Thread Lock Overhead in Python

April 21, 2022 Python Threading

The lock overhead can be about 3.19 times to 4.40 times slower than not using a lock.

In this tutorial you will discover how to calculate lock overhead in Python.

Let's get started.

Problem of Lock Overhead

A mutual exclusion lock or mutex lock is a synchronization primitive intended to prevent a race condition.

A mutex lock can be used to ensure that only one thread at a time executes a critical section of code at a time, while all other threads trying to execute the same code must wait until the currently executing thread is finished with the critical section and releases the lock.

Python provides a mutual exclusion lock via the threading.Lock class.

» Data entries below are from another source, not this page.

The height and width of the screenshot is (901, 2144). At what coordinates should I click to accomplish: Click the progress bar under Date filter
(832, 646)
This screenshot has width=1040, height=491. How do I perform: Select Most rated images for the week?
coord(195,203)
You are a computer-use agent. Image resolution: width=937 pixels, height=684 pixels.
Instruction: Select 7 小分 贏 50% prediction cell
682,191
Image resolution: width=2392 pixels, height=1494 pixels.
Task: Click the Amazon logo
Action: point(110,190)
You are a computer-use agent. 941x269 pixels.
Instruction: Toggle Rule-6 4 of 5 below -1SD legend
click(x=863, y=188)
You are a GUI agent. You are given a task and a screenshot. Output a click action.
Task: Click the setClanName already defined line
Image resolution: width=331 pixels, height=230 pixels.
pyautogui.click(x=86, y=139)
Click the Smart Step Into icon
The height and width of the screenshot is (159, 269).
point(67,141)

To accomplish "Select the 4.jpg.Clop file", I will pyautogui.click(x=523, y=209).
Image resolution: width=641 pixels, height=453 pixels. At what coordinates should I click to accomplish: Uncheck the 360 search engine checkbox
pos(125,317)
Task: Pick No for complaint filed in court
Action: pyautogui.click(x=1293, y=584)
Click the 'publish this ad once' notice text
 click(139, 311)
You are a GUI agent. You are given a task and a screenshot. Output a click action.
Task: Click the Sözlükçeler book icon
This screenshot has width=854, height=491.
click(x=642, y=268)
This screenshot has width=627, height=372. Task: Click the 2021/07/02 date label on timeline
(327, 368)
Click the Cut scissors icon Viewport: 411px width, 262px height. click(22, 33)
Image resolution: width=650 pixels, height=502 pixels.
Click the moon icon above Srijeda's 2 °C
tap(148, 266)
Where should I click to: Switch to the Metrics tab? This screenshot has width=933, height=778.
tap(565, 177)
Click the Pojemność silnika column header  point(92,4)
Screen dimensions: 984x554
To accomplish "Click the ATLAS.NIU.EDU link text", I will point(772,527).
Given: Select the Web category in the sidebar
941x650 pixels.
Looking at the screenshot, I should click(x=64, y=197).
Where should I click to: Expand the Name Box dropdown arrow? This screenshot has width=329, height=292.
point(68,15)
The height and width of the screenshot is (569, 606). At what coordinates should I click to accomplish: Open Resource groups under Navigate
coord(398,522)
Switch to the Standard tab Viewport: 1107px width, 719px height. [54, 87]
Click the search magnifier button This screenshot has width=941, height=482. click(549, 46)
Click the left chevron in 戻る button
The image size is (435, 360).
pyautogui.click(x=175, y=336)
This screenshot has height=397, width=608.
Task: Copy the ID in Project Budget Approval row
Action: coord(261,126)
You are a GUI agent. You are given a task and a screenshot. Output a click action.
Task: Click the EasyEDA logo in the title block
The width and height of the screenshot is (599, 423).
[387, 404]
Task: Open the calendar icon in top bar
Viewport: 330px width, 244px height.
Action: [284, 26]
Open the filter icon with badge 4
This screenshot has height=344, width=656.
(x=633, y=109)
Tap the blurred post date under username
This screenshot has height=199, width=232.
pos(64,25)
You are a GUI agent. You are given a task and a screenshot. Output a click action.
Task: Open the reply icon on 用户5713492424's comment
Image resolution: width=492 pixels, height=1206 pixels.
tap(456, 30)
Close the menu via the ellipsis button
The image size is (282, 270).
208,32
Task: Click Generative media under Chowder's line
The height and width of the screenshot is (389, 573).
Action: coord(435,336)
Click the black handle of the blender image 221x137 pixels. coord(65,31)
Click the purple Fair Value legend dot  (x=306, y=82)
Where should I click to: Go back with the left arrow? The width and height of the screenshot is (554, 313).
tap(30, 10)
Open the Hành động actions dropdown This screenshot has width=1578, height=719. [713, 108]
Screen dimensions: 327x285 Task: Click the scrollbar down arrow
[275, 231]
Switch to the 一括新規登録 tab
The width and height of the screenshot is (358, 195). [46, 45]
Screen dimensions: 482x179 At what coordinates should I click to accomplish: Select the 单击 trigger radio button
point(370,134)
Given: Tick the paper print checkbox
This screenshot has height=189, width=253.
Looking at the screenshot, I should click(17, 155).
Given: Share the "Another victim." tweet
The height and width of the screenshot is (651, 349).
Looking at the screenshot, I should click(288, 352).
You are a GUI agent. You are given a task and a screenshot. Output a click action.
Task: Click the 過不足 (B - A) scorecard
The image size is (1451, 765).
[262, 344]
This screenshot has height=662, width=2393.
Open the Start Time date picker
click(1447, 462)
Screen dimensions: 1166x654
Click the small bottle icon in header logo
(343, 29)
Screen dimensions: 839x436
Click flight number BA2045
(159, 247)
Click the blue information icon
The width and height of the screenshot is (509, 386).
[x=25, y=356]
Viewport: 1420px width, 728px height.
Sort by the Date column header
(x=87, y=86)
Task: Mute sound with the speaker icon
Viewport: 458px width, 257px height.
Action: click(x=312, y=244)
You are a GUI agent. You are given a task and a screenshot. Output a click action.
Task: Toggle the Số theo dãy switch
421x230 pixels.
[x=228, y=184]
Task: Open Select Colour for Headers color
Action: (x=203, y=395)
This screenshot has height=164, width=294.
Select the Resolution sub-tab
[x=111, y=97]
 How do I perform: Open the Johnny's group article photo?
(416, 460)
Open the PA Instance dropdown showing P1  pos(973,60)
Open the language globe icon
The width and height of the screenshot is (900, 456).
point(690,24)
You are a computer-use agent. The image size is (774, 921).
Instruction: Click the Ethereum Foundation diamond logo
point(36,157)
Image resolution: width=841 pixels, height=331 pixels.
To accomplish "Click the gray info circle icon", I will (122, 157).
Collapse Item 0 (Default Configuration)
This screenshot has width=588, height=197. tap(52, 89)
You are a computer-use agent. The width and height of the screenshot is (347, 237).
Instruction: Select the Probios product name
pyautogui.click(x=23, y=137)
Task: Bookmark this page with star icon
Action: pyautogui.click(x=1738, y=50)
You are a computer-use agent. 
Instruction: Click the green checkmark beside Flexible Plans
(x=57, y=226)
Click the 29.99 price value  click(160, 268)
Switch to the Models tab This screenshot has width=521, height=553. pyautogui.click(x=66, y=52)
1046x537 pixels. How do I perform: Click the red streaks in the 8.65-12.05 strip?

An instance of the lock can be created and then acquired by threads before accessing a critical section, and released after the critical section.

For example:

...
# create a lock
lock = Lock()
# acquire the lock
lock.acquire()
# critical section
# ...
# release the lock
lock.release()

Only one thread can have the lock at any time. If a thread does not release an acquired lock, it cannot be acquired again.

The thread attempting to acquire the lock will block until the lock is acquired, such as if another thread currently holds the lock then releases it.

We can also use the lock via the context manager. This will allow the critical section to be a block within the usage of the lock and for the lock to be released automatically once the block has completed.

For example:

...
# create a lock
lock = Lock()
# acquire the lock
with lock:
    # ...

You can learn more about mutex locks in the tutorial:

A problem with using a mutex lock is that it adds a computational overhead.

That is, using a lock can make code slower than not using the lock.

This is referred to as lock overhead, or the computational overhead for protecting a critical section using a mutex lock.

What is the computational overhead for using a lock in Python?

How to Calculate Lock Overhead

The computational overhead for using a lock can be calculated by comparing the same code with and without a mutex lock.

This requires a baseline task with a critical section executed in a loop without a lock. The time to complete this task can be determined and used as a point of reference.

The baseline task can then be updated so that the critical section is protected by a mutex lock each iteration.

The protected version of the task can then be timed and the result compared to the baseline.

The difference between timings will provide an indication of the overhead for using a mutex lock.

That is, the lock overhead can be calculated as the time taken for the protected version of the task minus the time taken for the baseline version of the task.

Next, let's define a baseline task.

Baseline Without Lock

In this section, we will define a baseline program used as a point of reference for calculating the lock overhead.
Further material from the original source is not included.